Delivery and set up of CPAP

CPAP (continuous positive airway pressure) machine was provided for us to take by Dorchester Hospital, who had purchased it as part of commitment to South Sudanese Hospital, but subsequently not been able to deliver it, because of war there.

Taking the machine out of the box in UK had revealed there to be not much actual componentry. Components were: the stand, a humidifier, a vessel for attachment of expiratory limb tubing (about two litres) and the cables for providing temperature monitoring at either end of the inspiratory tubing, and lots of disposables (tubing, hats, chambers for humidifier and soft silicone CPAP nasal masks).

Having set all up in Uganda, there was then a patient who needed to be nursed on CPAP straight away. This worked well, and on each occasion when he was put back on CAP I was able to show others how to do this. Unfortunately the nasal mask was tied too tightly into the bonnet on one occasion, resulting in a loss of the babies airway, and the baby died. This was apparent at the end of week one, and by the middle of the second week, after having tried and failed to get nasal prongs (as opposed to masks), I used other tubing available since the week before (not brought by us but by the Americans) in order to give a circuit which both worked and was less hazardous in being set up by those with less experience.

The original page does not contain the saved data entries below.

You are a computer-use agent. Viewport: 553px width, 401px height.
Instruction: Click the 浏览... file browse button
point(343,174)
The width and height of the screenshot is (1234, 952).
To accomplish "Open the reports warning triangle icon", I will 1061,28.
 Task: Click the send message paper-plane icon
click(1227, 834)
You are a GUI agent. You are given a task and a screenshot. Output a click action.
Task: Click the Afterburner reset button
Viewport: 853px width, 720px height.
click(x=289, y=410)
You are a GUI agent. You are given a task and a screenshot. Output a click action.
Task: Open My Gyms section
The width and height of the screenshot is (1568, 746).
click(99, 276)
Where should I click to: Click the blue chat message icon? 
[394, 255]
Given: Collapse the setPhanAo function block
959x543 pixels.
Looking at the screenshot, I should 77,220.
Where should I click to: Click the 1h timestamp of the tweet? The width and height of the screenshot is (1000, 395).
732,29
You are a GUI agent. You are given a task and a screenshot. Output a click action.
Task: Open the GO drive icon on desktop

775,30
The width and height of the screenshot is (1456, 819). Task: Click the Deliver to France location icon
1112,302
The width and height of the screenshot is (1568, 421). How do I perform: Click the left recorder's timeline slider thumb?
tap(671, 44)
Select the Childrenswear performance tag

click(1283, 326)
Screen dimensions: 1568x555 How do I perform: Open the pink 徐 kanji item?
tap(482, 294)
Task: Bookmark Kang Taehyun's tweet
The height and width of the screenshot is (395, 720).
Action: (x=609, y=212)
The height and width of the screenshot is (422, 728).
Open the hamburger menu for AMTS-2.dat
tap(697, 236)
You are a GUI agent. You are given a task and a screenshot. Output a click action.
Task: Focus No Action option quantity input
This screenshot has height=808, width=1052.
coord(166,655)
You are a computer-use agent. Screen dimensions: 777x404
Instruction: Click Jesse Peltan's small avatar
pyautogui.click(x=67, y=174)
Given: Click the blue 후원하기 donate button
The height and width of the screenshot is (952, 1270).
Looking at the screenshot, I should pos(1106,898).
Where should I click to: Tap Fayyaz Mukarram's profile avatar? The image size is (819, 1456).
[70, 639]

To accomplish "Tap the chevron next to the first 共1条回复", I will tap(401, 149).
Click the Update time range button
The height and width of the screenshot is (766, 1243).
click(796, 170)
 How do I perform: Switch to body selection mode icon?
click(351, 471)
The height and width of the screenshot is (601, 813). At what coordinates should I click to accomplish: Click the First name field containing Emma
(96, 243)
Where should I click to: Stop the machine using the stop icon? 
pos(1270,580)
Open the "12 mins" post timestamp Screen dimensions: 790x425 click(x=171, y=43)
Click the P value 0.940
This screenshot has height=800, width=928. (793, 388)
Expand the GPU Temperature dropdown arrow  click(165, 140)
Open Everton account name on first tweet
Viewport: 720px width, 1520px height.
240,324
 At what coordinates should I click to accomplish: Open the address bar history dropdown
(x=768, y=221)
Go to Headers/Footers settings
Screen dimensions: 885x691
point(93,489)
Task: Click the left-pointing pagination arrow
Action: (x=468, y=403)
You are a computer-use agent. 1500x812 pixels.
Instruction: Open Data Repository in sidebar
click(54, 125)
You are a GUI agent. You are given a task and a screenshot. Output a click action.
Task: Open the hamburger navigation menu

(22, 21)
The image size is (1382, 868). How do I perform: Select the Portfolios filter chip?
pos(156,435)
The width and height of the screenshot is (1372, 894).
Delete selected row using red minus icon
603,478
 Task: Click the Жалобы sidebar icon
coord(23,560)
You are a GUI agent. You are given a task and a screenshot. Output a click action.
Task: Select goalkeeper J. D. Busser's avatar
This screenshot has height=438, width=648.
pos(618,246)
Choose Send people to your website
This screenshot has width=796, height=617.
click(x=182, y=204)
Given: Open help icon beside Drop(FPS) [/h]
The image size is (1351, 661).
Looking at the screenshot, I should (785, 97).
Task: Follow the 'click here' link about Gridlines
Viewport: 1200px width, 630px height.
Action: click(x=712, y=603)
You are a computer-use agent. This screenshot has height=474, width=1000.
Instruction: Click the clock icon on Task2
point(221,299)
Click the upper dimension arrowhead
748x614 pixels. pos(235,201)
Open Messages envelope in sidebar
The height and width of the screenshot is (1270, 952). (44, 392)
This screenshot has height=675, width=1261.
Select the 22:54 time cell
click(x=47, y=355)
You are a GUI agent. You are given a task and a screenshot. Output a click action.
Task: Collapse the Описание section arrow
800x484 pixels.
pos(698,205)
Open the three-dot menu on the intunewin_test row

Manikin teaching on PROMPT course – years three and four University students

As part of PROMPT, each of six groups who completed the session had training on newborn life support as per the PROMPT manual

Attempt to get neonatal unit chart working better

I showed the current documentation for drugs and fluids to the hospital administrator for records (?exact title – nice man called Paul) because of what I feel is a deficiency in the writing of fluids and drugs. Boxes under column headings which are times of day are filled opposite the drug name(written by Carolinein the left hand column) by the nurse giving the drug or fluid if the drug was given at that time. Hence the whole document is just record, not prescription (the same document in UK serves both purposes). The Ugandan system seems to be that the long-hand writing for that day includes a “plan” paragraph at the end (this is in the continuation notes) which gives frequency of administration of drug and fluid information to the nurse looking after the baby.

Also the same fluid or drug could be charted twice - once in row number one and once in row four, and dated the same, and this would give the impression that the drug or fluid was meant to be given under the old regimen, and the new regimen at the same time.

Solution: needs to look like UK drug chart, but with the modification for Ugandan simplicity that each new day gets a new box in which all drugs and fluids get prescribed afresh but with times of administration all “boxed-in” as intended dose times.

Tis plan was left with Paul.

Team working, movement of team etc

Arnold was very good driver and mechanic and general fetcher and carrier of all stuff (printing, money, phone card etc).

Slightly alarming trip South at end for four of us, and near miss of flight for two (Will and Shona).

All team working very good, got on well with Americans (email at end). Unsure what their plans are for further visit, but seems they spend four weeks every year in Uganda, three in Kampala and one in Lira, so would be good to co-ordinate.

Dianne (Peace Corps) very useful at making contact with her class group (year three, I think) and also provided opportunity for three of us (me, Julie and Kate) to visit Aboke.

Suggestions for further visits

Could do more with teaching Lira University students if had more access to student curriculum for delivering pre-prepared lectures. Having seen feedback forms it appears that some students rely heavily on pre-prepared material for lectures, and my impression is that some of the time the “weaker” students just don’t understand English so well. Having never really done much “prep” for sessions because of slightly “ad-hoc” nature of teaching, I now feel that this is a weakness.